By the findings of the court it appears—(1.) That the cotton was grown on a plantation in the State of Alabama, and that it was purchased by the agent of the Bank of Louisiana during the period when both of those States were in rebellion against the United States. (2.) That the agent of the bank, in going from Louisiana to Alabama, passed through our military lines, and that he purchased the cotton in the latter State for the bank, and with the funds which he transported through our military lines. (3.) That neither the agent nor the bank had any license or permit from the President to trade or hold any commercial intercourse in that State or district, and that his acts in trading for, and making the purchase of, the cotton were contrary to the act of Congress prohibiting all such trade and commercial intercourse.
None of these matters, however, can be re-examined in this court, as the District Court had no jurisdiction of the cause in admiralty to render any decree upon the merits. Where the seizure is made on navigable waters, within the ninth section of the Judiciary Act, the case belongs to the instance side of the District Court; but where the seizure was made on land, the suit, though in the form of a libel of information, is an action at common law, and the claimants are entitled to trial by jury.7
Seizures, when made on waters which are navigable from the sea by vessels of ten or more tons burden, are exclusively cognizable in the District Courts, subject to appeal, as provided by law; but all seizures on land or on waters not navigable, and all suits instituted to recover penalties and forfeitures incurred, except for seizures on navigable waters, must be prosecuted as other common-law suits, and can only be removed into this court by writ of error.8
Want of jurisdiction in the court below, however, does not prevent this court from assuming jurisdiction on appeal for the purpose of reversing the decree rendered by that court, and of vacating any unwarranted proceedings of that court, which necessarily stand in the way of a new trial there, in a case where, in the judgment of this court, a new trial ought to be granted.

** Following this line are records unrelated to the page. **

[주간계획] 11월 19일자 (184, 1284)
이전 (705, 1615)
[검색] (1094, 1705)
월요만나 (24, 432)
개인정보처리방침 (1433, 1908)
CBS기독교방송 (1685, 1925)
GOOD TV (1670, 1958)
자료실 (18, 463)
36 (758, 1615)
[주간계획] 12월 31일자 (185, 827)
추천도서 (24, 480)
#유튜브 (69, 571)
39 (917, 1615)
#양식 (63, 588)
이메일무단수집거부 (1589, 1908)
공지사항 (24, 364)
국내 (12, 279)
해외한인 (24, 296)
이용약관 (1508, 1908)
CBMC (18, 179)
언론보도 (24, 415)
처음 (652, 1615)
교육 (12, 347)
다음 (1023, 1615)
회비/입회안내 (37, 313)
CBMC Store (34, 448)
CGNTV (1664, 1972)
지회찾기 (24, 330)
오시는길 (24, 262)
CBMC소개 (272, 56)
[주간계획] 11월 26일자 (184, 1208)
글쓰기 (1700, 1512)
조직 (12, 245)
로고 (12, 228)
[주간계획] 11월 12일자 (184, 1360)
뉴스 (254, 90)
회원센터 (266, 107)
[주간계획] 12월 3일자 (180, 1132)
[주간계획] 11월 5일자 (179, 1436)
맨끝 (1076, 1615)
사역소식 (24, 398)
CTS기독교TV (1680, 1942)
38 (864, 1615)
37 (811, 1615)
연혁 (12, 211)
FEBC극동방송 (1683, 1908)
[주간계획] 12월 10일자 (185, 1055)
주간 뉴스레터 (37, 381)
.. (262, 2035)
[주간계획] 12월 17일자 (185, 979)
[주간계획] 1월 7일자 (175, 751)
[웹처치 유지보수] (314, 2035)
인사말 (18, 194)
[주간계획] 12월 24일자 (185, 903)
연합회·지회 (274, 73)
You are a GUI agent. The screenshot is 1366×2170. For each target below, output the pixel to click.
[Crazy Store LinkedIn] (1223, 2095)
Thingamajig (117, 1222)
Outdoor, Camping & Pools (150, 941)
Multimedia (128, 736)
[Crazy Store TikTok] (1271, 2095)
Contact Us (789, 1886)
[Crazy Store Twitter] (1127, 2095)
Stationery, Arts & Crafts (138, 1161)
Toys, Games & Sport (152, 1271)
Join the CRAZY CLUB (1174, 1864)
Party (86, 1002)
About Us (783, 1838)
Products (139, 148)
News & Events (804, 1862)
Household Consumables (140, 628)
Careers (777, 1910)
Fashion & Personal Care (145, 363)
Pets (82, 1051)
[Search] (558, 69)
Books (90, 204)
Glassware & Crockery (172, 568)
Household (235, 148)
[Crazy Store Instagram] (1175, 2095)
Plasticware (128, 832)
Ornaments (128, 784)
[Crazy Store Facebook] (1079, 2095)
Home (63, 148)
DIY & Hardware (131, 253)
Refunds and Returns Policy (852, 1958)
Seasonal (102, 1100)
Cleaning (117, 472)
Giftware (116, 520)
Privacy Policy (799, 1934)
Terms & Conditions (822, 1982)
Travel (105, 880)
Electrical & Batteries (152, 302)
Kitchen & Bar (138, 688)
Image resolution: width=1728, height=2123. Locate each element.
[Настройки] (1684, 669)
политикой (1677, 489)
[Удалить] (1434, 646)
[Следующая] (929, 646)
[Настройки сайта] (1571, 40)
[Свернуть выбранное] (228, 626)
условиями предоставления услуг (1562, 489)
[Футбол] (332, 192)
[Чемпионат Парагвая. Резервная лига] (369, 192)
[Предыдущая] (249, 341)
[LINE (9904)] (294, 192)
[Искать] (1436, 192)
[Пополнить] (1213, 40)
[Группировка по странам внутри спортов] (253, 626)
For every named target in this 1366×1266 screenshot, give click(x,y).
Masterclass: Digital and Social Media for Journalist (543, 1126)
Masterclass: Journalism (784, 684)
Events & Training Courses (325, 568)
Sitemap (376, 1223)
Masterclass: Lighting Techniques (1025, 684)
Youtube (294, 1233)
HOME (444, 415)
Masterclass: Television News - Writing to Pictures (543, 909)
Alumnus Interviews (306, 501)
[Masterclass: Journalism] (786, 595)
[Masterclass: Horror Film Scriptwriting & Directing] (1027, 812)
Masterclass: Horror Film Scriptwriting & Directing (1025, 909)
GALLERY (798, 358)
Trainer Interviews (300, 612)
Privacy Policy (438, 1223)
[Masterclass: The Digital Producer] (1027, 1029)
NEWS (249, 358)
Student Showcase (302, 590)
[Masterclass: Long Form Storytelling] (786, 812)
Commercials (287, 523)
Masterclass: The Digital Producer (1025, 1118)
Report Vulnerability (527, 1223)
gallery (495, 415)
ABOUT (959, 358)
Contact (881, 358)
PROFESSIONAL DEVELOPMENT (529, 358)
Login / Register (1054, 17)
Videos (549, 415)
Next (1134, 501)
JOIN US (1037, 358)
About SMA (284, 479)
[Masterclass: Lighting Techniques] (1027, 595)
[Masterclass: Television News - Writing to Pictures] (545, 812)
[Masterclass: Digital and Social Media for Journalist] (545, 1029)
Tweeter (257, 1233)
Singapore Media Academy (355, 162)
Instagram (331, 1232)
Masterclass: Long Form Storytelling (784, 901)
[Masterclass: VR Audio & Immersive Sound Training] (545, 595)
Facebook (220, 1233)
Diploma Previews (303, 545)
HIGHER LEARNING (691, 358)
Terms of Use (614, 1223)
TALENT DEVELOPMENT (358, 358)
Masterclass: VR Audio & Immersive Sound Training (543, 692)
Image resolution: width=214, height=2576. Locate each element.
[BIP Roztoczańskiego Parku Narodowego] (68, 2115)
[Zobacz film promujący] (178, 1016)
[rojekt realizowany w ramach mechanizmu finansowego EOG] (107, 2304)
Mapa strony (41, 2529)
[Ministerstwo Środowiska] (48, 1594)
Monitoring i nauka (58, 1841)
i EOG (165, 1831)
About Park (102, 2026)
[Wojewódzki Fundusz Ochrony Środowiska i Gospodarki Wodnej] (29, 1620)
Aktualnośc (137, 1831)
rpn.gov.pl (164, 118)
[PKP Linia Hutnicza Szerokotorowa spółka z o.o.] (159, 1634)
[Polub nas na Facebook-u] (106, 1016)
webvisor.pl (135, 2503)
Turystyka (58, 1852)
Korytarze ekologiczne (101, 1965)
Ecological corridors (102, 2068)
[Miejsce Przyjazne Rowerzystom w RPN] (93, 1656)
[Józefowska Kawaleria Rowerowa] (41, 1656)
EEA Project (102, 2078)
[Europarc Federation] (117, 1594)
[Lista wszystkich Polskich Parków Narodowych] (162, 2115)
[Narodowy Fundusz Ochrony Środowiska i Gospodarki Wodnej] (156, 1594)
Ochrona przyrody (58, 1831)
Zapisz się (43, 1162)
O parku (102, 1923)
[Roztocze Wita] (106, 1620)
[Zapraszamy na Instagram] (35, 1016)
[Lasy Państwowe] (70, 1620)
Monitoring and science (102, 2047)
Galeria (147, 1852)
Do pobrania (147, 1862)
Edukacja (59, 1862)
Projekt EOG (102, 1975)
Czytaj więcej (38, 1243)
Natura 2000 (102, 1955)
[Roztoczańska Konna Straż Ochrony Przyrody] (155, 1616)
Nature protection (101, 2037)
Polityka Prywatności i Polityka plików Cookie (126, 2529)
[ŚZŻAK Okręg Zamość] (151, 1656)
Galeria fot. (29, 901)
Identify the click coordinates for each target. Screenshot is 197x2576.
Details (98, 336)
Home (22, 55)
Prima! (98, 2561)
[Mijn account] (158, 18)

Where the court below has no jurisdiction of the case, in any form of proceeding, the course of this court is to direct the cause to be dismissed, if the judgment or decree was for the defendant or claimant, but if the judgment or decree was for the plaintiff or libellant, the court here will reverse the judgment or decree, and remand the cause, with directions to the court below to dismiss the proceeding.
Unless the practice were as explained, great injustice would be done in all cases where the judgment or decree was in favor of the party who instituted the suit, as he would obtain the full benefit of a judgment or decree, rendered by a court in his favor, which had no jurisdiction to hear and determine the controversy. Hence, this court will, in all such cases, reverse the judgment or decree, and direct the proceedings to be dismissed, or remand the cause, with directions to allow the pleadings to be amended, and to grant a new trial, according to law. But the fund in this case, having been distributed, a new trial would be useless, unless the fund is restored to the registry of the court, where it was deposited before the decree of distribution was executed. Although the District Court has no jurisdiction in such a case, still, this court has full jurisdiction on appeal to reverse the action of that court, and to dismiss the proceedings; or, in a case where a new trial is required, to remand the cause, and give directions to that effect, and also, to direct that a writ of restitution issue to the proper parties, to cause the fund to be restored to the registry of the court, from which it was erroneously withdrawn.
DECREE REVERSED, and the cause remanded, with directions to allow the pleadings to be amended, and to grant a new trial, and issue a writ of restitution,
IN CONFORMITY TO THE OPINION OF THE COURT.